(Items from a data source)
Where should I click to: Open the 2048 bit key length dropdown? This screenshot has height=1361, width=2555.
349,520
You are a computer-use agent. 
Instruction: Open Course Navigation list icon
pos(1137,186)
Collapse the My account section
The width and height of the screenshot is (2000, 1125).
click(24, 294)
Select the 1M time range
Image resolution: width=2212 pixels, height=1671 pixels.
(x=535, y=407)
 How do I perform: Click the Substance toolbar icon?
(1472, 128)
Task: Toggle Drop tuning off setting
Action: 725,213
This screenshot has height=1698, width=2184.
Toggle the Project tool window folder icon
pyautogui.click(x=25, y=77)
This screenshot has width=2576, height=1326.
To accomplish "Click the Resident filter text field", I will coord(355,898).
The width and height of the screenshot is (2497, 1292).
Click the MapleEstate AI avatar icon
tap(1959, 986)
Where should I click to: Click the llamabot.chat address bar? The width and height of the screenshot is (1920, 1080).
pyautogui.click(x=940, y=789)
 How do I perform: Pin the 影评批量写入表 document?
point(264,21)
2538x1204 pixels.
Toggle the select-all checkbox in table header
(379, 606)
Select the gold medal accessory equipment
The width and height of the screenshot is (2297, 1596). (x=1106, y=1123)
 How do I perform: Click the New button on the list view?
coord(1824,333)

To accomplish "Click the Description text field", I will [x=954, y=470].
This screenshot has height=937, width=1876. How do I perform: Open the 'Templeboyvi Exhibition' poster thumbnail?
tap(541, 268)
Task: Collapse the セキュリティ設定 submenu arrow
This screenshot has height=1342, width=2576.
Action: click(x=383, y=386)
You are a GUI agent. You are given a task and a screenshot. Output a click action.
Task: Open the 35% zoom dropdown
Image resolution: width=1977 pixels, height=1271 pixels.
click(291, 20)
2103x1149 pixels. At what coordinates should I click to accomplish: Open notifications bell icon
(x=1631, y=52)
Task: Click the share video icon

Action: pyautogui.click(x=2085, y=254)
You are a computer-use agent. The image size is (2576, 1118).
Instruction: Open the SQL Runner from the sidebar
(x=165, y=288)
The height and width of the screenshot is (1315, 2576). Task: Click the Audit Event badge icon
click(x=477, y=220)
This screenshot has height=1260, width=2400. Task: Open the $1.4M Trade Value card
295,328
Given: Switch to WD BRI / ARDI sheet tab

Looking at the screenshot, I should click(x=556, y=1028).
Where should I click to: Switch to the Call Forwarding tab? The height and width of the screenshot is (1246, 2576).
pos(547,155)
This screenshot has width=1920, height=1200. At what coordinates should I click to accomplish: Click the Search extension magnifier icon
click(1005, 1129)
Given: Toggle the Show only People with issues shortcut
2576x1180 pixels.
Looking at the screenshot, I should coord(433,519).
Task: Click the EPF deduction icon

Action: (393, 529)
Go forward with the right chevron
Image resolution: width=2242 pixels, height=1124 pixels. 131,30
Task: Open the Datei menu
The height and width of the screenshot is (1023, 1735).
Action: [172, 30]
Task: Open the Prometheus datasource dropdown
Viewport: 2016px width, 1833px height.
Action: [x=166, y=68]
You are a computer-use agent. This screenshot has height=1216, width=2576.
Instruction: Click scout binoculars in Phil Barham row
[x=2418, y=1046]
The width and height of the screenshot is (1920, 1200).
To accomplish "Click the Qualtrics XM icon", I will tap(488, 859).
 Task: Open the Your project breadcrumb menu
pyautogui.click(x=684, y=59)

▸ **What needs to be done**
From the line containing "Instruction: Open the" down to the last line, reproduce the records exactly. Include both ends.

▸ **Finished exercise**
Instruction: Open the SQL Runner from the sidebar
(x=165, y=288)
The height and width of the screenshot is (1315, 2576). Task: Click the Audit Event badge icon
click(x=477, y=220)
This screenshot has height=1260, width=2400. Task: Open the $1.4M Trade Value card
295,328
Given: Switch to WD BRI / ARDI sheet tab

Looking at the screenshot, I should click(x=556, y=1028).
Where should I click to: Switch to the Call Forwarding tab? The height and width of the screenshot is (1246, 2576).
pos(547,155)
This screenshot has width=1920, height=1200. At what coordinates should I click to accomplish: Click the Search extension magnifier icon
click(1005, 1129)
Given: Toggle the Show only People with issues shortcut
2576x1180 pixels.
Looking at the screenshot, I should coord(433,519).
Task: Click the EPF deduction icon

Action: (393, 529)
Go forward with the right chevron
Image resolution: width=2242 pixels, height=1124 pixels. 131,30
Task: Open the Datei menu
The height and width of the screenshot is (1023, 1735).
Action: [172, 30]
Task: Open the Prometheus datasource dropdown
Viewport: 2016px width, 1833px height.
Action: [x=166, y=68]
You are a computer-use agent. This screenshot has height=1216, width=2576.
Instruction: Click scout binoculars in Phil Barham row
[x=2418, y=1046]
The width and height of the screenshot is (1920, 1200).
To accomplish "Click the Qualtrics XM icon", I will tap(488, 859).
 Task: Open the Your project breadcrumb menu
pyautogui.click(x=684, y=59)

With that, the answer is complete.